Bagikan:

JAKARTA - Ketua Umum Himpunan Penyewa Pusat Perbelanjaan Indonesia (Hippindo) Budihardjo Iduansjah menyebut akibat pandemi COVID-19 dan kebijakan pembatasan sosial berskala besar (PSBB) yang dilakukan pemerintah, pengusaha ritel merugi hingga Rp200 triliun.

"Kalau angka, kami itu setahun sekitar Rp400 triliun. Kalaupun hanya 50 persen (yang operasional) ya omzetnya turun Rp200 triliun, ya kerugiannya di situ. Tapi kan biayanya enggak bisa utuh," katanya, dalam diskusi virtual, Senin, 28 September.

Budi mengatakan, ada sekitar 1,5 juta tenaga kerja di pusat perbelanjaan yang terpaksa dirumahkan atau berkurang pendapatannya karena pengusaha tak mampu menutup pengeluaran dengan omzet yang mengalami penurunan.

_DATA YANG TERSEDIA_

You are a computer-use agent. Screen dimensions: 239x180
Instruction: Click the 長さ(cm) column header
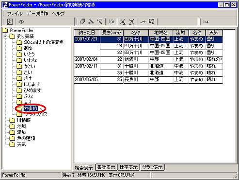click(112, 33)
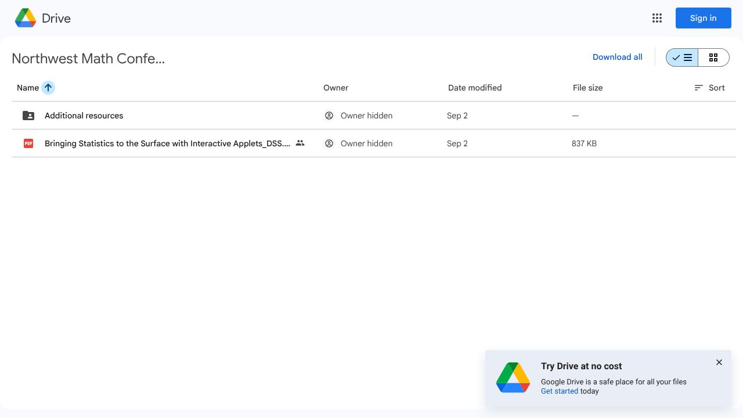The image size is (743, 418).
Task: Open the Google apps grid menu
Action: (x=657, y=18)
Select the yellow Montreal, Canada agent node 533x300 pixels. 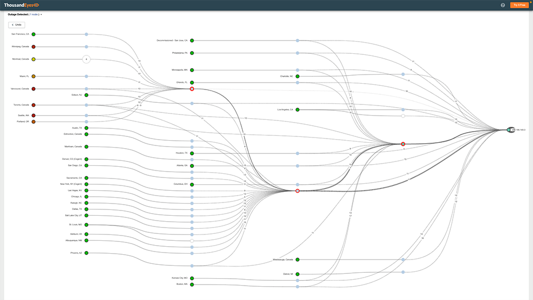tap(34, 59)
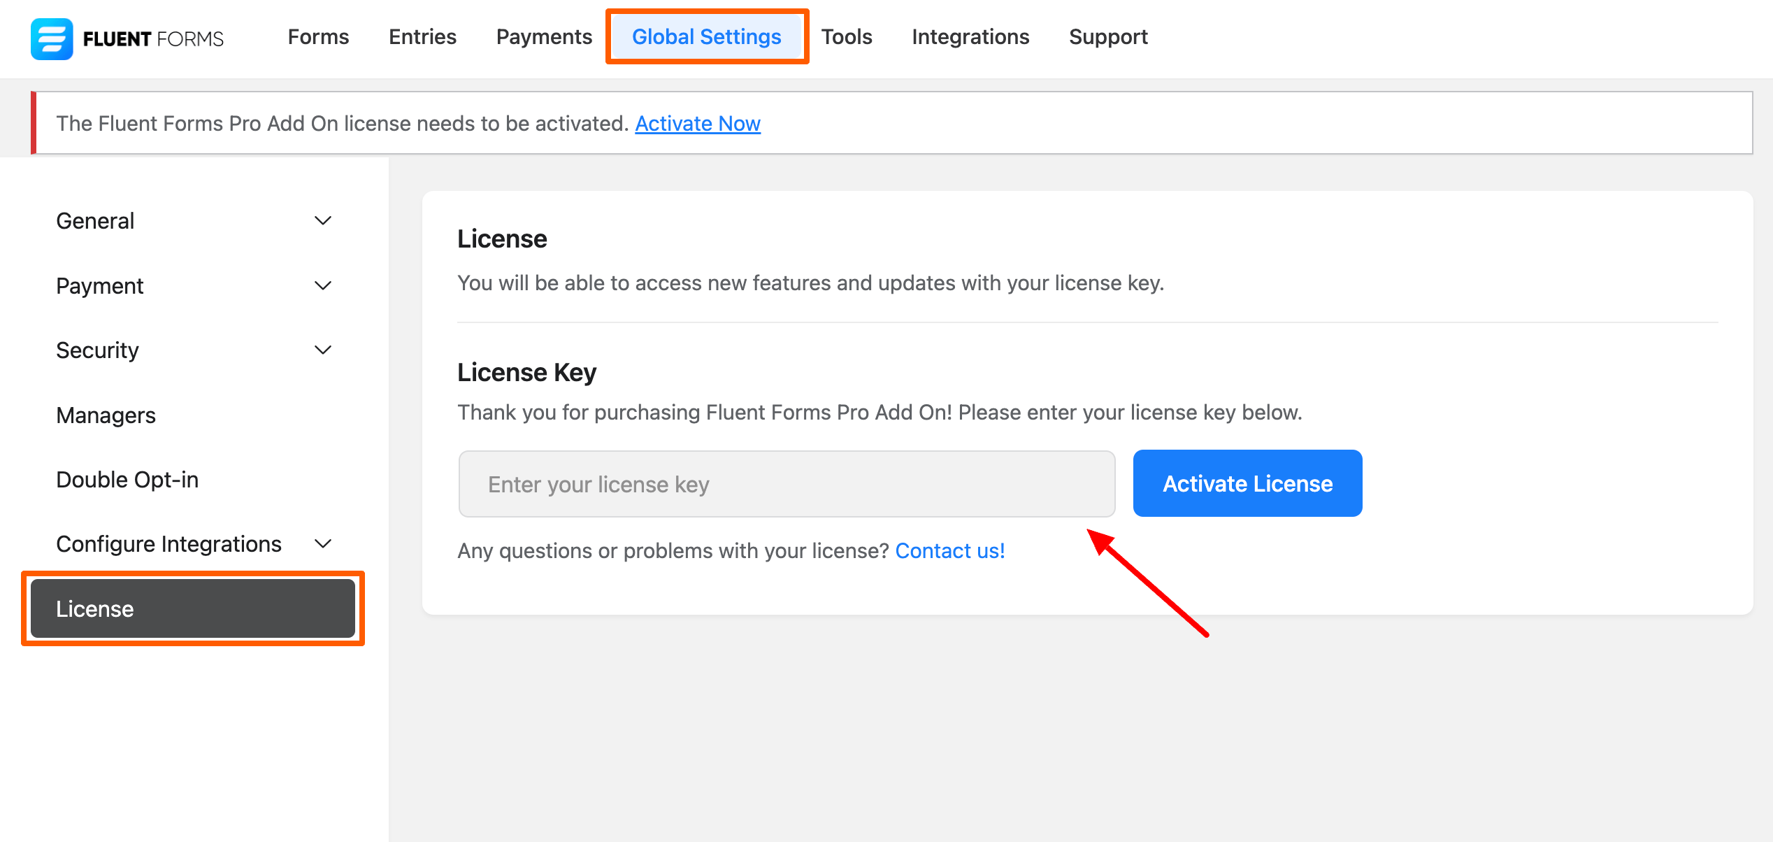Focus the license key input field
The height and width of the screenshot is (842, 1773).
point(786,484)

==

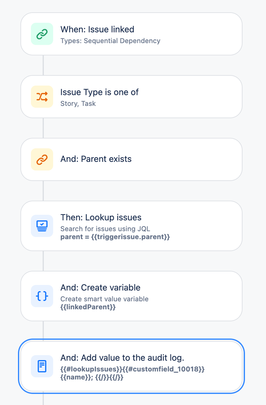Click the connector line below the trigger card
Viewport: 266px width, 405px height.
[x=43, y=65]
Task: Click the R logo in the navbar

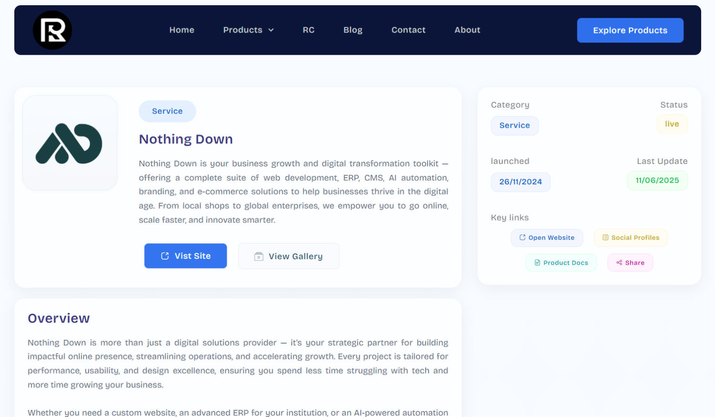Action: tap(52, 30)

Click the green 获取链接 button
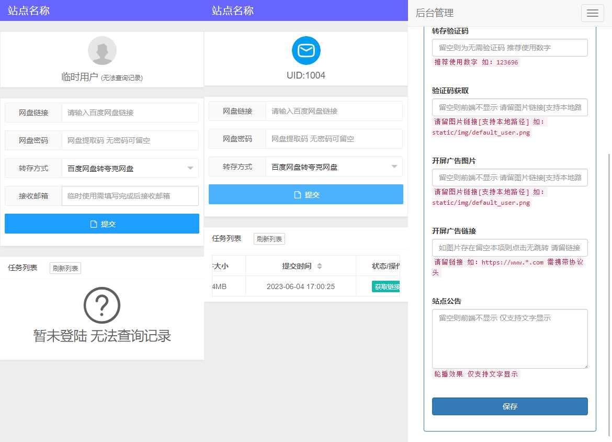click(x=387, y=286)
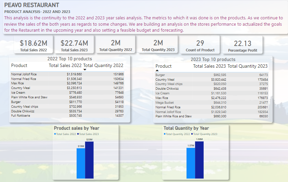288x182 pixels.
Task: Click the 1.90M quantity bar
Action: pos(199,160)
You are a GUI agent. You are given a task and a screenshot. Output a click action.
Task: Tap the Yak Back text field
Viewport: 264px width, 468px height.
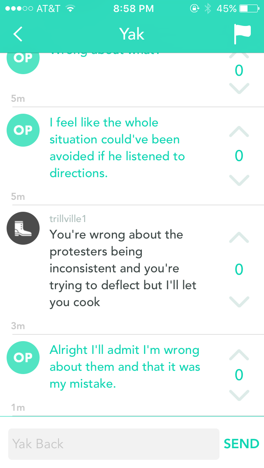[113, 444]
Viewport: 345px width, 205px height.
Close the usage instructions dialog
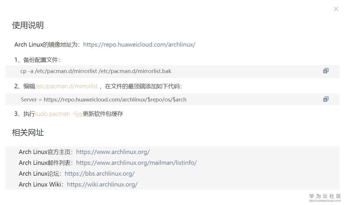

* * *

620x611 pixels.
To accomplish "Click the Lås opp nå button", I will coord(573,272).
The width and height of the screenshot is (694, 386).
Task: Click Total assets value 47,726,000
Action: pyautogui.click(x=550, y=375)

_SOAL 1_
Terjemahkan kalimat dari teks tentang kerugian pengusaha ritel ini ke dalam bahasa Inggris: "Budi mengatakan, ada sekitar 1,5 juta tenaga kerja di pusat perbelanjaan yang terpaksa dirumahkan atau berkurang pendapatannya karena pengusaha tak mampu menutup pengeluaran dengan omzet yang mengalami penurunan."
_SOAL 2_
Salin kata demi kata bagian teks tentang kerugian pengusaha ritel, mulai dari "JAKARTA - Ketua" sampai "hingga Rp200 triliun.", termasuk kedua bagian itu.
_SOAL 3_
Lanjutkan berita tentang kerugian pengusaha ritel akibat pandemi COVID-19, mulai setelah kalimat terakhirnya.

_JAWABAN SOAL 1_
Budi said that around 1.5 million workers in shopping centers have been forced to stay home or have had their income reduced because business owners are unable to cover their expenses with declining turnover.

_JAWABAN SOAL 2_
JAKARTA - Ketua Umum Himpunan Penyewa Pusat Perbelanjaan Indonesia (Hippindo) Budihardjo Iduansjah menyebut akibat pandemi COVID-19 dan kebijakan pembatasan sosial berskala besar (PSBB) yang dilakukan pemerintah, pengusaha ritel merugi hingga Rp200 triliun.

_JAWABAN SOAL 3_
Lebih lanjut, Budi berujar, angka tersebut merupakan setengah dari total pegawai pusat perbelanjaan yang jumlahnya mencapai tiga juta orang.

"Kalau dirumahkan itu kami anggap satu shift. Karena kan biasanya dua i. Kami belum ada detail. Tapi kami kemarin sudah dapat angka dari anggota, tapi baru sampai di angka 100 ribu pegawai yang berpotensi. Datanya belum lengkap, hanya dari 90 perusahaan yang melaporkan. Itu akan terjadi kemungkinan dirumahkan atau shifting alias berkurang pendapatannya," katanya.

Dalam kesempatan yang sama, Ketua Umum Asosiasi Pengelola Pusat Belanja Indonesia (APPBI) Alphonzus Widjaja mengatakan penurunan omzet terjadi karena kunjungan ke pusat perbelanjaan turun drastis.

Menurut Alphonzus, masyarakat saat ini masih khawatir tertular COVID-19 saat berbelanja. Kemudian, penyebab lainnya adalah merosotnya daya beli masyarakat.

"Khusus DKI, pada saat ini ditambah dua faktor lagi yakni pembatasan di mana-mana. Ditambah lagi restoran dan kafe tidak boleh melayani makan di tempat," katanya.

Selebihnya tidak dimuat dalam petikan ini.